TEXT PASSAGE
= Beginning of Section =

Each pose has been clicked in 2 different lighting condition:
> 1. Ambient
> 2. Dim light

> ![Different lighting](https://raw.githubusercontent.com/GeniGaus/MLBlr/master/assets/IndFaces2.jpg)
>>>>>>> **Different Lighting Conditions**

Each picture is of $530 \times 730$ pixels dimension in jpeg format. Each picture is labelled as **IndAxx_Pxx_Lxx**, where xx are *placeholders* for individual *identity number, pose number* and *lighting condition number* respectively. For example, an image of individual with identity number 1 and clicked in a happy pose in ambient lighting condition is labelled as IndA01_P05_L01; where '01' after IndA refers to identity number, 'P05' denotes pose 5 which is 'happy' pose and 'L01' refers to lighting condition 1 which is ambient.

All the images corresponding to a particular individual are placed in one folder labelled as **IndAxx** where xx is placeholder for identity number.

All the folders related to all the individuals are placed inside another folder named **IndianFacesA**.

## Fundamental Concept
---

The idea of generating faces with deconvolutional networks is based on the paper [Learning to generate chairs, tables and cars with convolutional networks](https://arxiv.org/abs/1411.5928). This paper shows that if a neural network is trained using a dataset consisting of model's identity, view, and transformation parameters as input and the image as output, the following results are obtained:

> 1) As expected, the network could learn all examples by heart and generate them. That is, the network learns to generate 2D projections from high-level description of 3D models.

= End of Section =

GIVEN RECORDS
= Beginning of Section =

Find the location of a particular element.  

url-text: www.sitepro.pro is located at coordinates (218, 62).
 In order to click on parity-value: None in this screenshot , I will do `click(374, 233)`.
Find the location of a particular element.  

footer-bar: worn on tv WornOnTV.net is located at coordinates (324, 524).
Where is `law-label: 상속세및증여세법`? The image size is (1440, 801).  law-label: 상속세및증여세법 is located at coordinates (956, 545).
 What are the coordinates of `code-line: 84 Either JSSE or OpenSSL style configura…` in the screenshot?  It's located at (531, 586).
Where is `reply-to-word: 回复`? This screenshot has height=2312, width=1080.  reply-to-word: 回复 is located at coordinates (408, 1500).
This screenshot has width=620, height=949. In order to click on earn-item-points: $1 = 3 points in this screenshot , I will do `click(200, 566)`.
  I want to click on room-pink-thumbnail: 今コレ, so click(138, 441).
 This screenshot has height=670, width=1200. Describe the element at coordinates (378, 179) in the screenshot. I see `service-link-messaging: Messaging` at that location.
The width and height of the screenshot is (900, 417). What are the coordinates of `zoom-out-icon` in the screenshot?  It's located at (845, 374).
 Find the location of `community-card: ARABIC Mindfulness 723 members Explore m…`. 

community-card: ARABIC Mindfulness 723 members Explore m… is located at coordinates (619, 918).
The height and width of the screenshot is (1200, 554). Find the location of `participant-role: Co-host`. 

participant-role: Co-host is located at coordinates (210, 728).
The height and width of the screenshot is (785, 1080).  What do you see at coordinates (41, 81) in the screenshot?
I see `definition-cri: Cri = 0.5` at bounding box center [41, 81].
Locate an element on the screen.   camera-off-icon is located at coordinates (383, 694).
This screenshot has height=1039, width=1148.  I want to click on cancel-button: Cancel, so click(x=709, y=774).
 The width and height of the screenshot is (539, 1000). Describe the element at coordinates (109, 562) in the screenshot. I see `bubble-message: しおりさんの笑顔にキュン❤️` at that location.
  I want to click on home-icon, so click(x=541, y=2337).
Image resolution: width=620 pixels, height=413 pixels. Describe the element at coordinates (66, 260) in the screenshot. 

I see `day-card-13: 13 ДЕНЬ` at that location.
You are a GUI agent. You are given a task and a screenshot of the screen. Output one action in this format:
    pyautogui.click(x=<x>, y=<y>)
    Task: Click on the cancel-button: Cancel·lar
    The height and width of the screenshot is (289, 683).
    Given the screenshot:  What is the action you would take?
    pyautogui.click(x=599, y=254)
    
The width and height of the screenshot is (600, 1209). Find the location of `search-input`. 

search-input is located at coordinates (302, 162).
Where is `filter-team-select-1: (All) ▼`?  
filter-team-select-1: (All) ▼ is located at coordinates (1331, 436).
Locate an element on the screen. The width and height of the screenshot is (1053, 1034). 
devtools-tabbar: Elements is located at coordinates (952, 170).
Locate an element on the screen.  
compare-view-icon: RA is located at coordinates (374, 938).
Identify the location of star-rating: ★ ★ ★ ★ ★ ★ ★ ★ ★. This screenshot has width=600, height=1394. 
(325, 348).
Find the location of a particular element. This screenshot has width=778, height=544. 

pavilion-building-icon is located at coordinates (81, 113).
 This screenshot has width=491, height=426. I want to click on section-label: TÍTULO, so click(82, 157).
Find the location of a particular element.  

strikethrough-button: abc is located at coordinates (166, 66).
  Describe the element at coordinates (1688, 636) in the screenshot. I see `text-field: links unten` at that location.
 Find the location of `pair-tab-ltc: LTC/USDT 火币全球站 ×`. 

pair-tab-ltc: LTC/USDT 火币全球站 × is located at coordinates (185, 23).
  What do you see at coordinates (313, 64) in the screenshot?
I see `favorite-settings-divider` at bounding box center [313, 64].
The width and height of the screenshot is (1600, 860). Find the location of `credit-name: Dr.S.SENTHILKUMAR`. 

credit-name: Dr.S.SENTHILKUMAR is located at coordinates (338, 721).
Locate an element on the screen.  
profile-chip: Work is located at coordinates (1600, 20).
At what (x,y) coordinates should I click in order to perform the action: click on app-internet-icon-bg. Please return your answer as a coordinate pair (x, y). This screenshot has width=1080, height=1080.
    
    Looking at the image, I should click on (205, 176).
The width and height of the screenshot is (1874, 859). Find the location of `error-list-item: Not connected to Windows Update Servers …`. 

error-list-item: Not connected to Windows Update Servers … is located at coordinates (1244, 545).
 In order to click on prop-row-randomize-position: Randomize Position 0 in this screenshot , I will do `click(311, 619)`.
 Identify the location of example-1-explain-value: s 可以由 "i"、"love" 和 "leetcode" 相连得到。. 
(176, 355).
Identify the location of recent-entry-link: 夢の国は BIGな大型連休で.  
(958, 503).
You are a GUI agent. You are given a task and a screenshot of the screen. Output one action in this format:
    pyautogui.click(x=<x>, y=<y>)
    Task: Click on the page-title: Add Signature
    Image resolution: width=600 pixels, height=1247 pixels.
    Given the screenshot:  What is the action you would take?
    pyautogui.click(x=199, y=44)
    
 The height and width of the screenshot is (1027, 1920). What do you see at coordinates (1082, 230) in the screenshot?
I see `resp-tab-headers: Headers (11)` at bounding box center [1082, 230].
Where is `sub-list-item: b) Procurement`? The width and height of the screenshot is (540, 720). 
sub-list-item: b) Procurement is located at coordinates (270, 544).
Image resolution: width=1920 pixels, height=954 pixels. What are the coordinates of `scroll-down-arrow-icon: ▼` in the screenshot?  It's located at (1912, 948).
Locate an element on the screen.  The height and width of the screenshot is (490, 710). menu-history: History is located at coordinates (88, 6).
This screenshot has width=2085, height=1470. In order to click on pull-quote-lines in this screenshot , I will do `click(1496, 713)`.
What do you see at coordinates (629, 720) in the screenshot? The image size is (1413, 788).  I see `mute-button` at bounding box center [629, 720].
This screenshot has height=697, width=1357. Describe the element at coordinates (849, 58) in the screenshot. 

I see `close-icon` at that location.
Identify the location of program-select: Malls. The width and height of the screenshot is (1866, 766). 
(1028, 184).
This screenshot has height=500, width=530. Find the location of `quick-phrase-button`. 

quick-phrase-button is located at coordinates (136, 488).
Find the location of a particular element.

= End of Section =

EXERCISES
(A) In the face dataset text, what are the pixel dimensions and file format of each picture?
(B) From the records, please copy out the lines that start with the line containing "coordinates (88, 6)." and end with the line containing "What do you see at coordinates (629, 720)", including both of those lines.

PROBLEM SOLUTIONS
(A) Each picture is 530 × 730 pixels in jpeg format.

(B)
Locate an element on the screen.  The height and width of the screenshot is (490, 710). menu-history: History is located at coordinates (88, 6).
This screenshot has width=2085, height=1470. In order to click on pull-quote-lines in this screenshot , I will do `click(1496, 713)`.
What do you see at coordinates (629, 720) in the screenshot? The image size is (1413, 788).  I see `mute-button` at bounding box center [629, 720].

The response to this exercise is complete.